What this task involves ::
Write out exactly the lines from the one holding "Click the red delete icon beside part M" to the last line of the entries, both ends included and nothing else, without the pictures.
━━━━━ Data under study ━━━━━
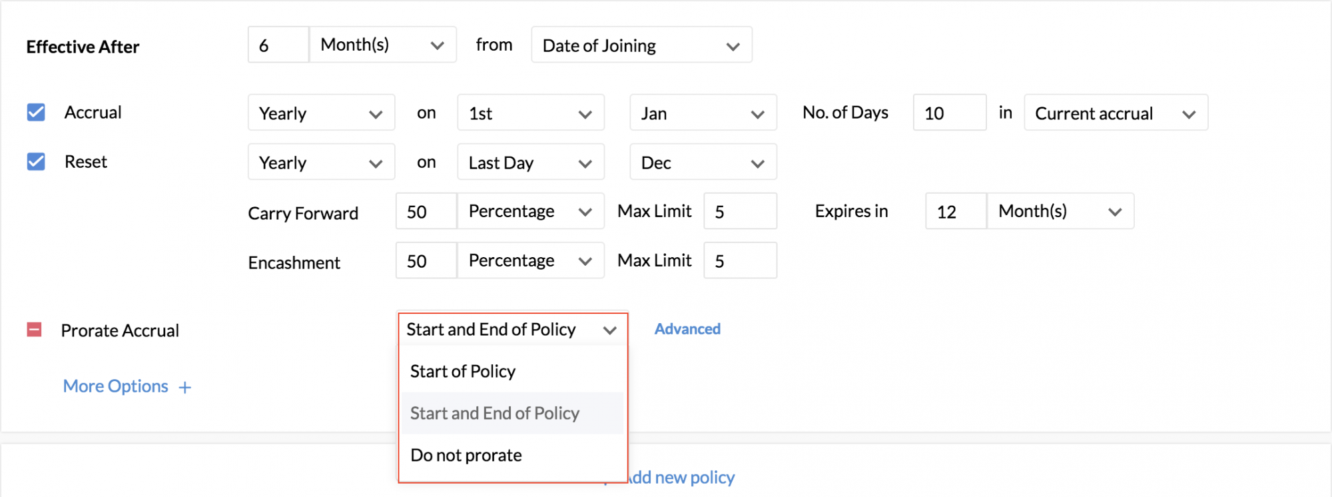Expand the Effective After Month(s) unit dropdown
Screen dimensions: 1332x497
(383, 45)
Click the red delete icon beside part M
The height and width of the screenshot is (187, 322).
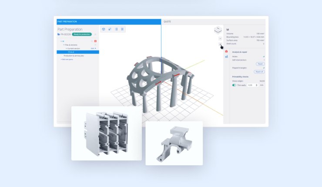point(95,41)
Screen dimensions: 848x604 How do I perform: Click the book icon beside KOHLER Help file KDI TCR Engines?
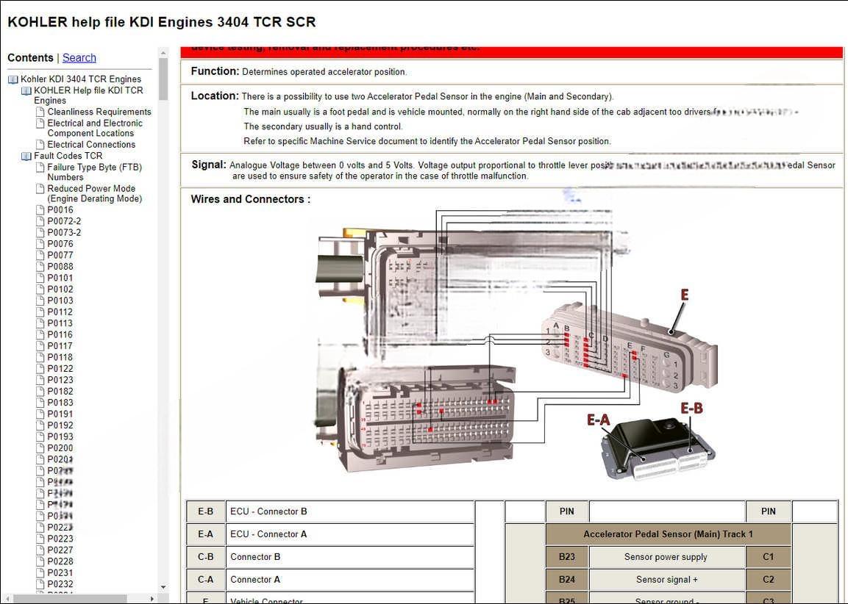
━━━━━
Exercise solution ::
Click the red delete icon beside part M
The height and width of the screenshot is (187, 322).
point(95,41)
Screen dimensions: 848x604 How do I perform: Click the book icon beside KOHLER Help file KDI TCR Engines?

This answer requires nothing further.